◆ **BRIEF**:
Report every line of the listing below in which the string "info" appears.

== Segment start ==

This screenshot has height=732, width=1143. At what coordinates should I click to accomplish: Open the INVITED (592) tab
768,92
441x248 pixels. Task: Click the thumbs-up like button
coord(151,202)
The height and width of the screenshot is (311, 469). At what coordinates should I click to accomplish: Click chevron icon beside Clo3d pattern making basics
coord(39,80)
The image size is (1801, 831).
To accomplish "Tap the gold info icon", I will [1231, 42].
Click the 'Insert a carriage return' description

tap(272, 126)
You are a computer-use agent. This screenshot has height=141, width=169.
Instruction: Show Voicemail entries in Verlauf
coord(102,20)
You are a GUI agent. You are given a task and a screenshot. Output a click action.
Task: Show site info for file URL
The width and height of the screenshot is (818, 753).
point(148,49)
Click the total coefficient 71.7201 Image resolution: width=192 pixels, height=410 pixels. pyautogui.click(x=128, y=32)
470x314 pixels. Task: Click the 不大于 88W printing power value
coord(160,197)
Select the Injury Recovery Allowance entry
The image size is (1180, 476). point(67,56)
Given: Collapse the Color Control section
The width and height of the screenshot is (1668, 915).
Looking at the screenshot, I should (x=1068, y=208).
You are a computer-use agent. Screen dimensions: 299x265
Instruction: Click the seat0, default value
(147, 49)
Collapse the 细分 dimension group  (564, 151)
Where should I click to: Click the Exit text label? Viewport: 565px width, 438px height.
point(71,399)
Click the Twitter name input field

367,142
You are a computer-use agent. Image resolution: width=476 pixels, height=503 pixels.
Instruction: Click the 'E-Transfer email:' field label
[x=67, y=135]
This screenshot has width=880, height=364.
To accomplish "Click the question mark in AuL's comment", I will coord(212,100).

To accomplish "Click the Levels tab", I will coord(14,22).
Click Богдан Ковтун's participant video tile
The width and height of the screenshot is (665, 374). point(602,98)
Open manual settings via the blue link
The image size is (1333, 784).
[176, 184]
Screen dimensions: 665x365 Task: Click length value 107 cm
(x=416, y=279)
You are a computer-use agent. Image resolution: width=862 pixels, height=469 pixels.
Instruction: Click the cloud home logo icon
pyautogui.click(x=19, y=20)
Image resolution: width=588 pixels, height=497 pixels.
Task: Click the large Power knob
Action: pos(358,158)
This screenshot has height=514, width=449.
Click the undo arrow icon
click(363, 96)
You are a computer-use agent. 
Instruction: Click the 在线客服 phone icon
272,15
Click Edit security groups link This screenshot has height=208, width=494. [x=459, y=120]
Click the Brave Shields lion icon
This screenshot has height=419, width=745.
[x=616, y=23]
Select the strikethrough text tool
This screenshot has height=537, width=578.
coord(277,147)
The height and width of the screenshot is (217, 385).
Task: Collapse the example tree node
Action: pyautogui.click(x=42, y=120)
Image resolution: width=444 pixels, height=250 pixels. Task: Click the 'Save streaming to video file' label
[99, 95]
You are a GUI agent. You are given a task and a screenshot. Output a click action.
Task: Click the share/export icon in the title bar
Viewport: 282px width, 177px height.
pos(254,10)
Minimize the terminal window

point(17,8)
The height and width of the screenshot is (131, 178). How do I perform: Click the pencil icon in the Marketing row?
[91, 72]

== Segment end ==

◆ **TASK OUTPUT**:
To accomplish "Tap the gold info icon", I will [1231, 42].
Task: Show site info for file URL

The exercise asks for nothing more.